One of Amazon’s most senior computer scientists has left the company to join Cambridge University as its first DeepMind Professor of Machine Learning.
Professor Neil Lawrence was appointed to the new role following an “international” recruitment search, according to Cambridge. He had served as a director of machine learning at Amazon UK since 2016.
Plans for the professorship emerged last year after DeepMind, an AI research company owned by Google, gave Cambridge nearly £4m. Data obtained by NS Tech under freedom of information laws reveals that £3.5m was allocated to the position, while a further £290,000 was donated to support a series of PhD positions in the computer science department, and masters places for students from underrepresented backgrounds.
Over the last two years, DeepMind has given generously to its co-founders’ alma maters. The company has funded a professorship and research positions at UCL – where Demis Hassabis and Shane Legg met as researchers – and research and studentships at the University of Oxford – where its third co-founder Mustafa Suleyman studied before dropping out. Hassabis was an undergraduate at Cambridge.
The funding spree came as tech companies including DeepMind faced criticism for poaching legions of researchers from top universities. Lawrence himself had been a professor at the University of Sheffield before he joined Amazon, and has said his move to Cambridge involved “quite a big pay cut”.
Some academics have expressed concern about the increasing number of British university departments taking funding from tech firms. When the position was announced last year, Cambridge stressed that DeepMind would not have any influence over who was appointed or what they would work on.
Before joining Amazon, Lawrence wrote regularly about the tech industry, coining the phrase “digital oligarchy” to describe the concentration of power in Silicon Valley firms.
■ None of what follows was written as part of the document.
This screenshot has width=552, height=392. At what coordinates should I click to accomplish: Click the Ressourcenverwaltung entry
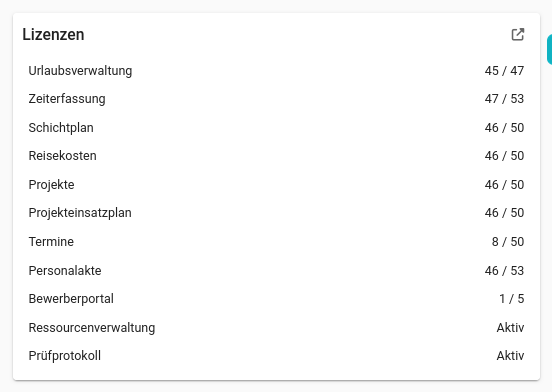pyautogui.click(x=276, y=328)
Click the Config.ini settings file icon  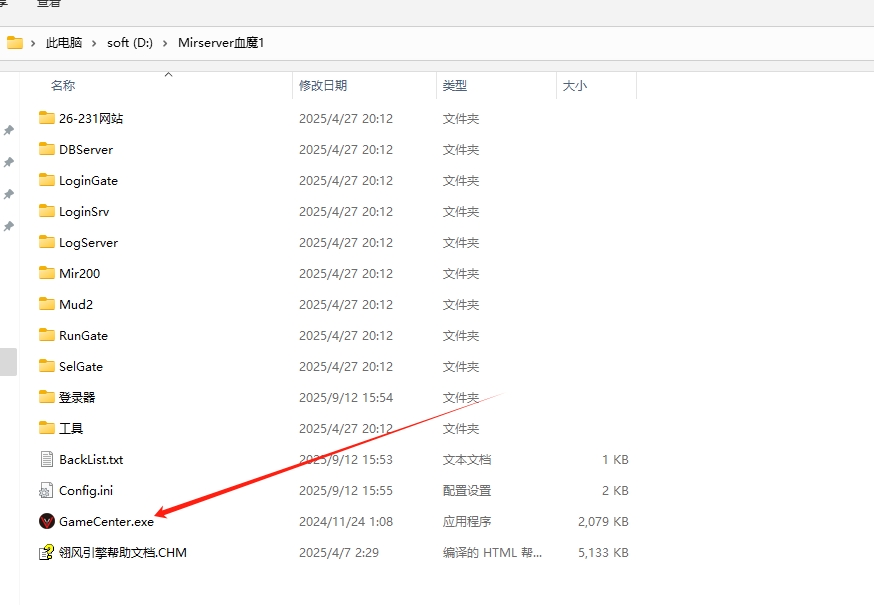tap(46, 490)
He studied at Southampton, Aston and Cambridge before moving to Microsoft as a postdoctoral researcher in 2000, and then returning to academia for the first time with positions at Sheffield and Manchester.
Lawrence joined Amazon in September 2016, where he led machine learning research for nearly two years, before spending a further year applying the technology within the company’s supply chain. In a statement announcing the news, he said: “There’s so much expertise at Cambridge, in all aspects of systems and data: that’s why I’m so excited about joining.
“AI and machine learning have the potential to reshape almost every aspect of our lives, but we desperately need more machine learning specialists, or else the promise of AI will not be realised.”
Demis Hassabis, the co-founder and chief executive of DeepMind, added: “I’m delighted to see Cambridge announce its first DeepMind Professor of Machine Learning. Professor Lawrence’s work in computational biology and his thoughtful advocacy for advancing technology in the developing world have been commendable.
“It’s an honour for DeepMind to be able to support the Department of Computer Science and Technology – from which I gained so much – in this way, and I look forward to seeing machine learning and AI flourish at Cambridge.”
Lawrence will remain a visiting professor at the University of Sheffield.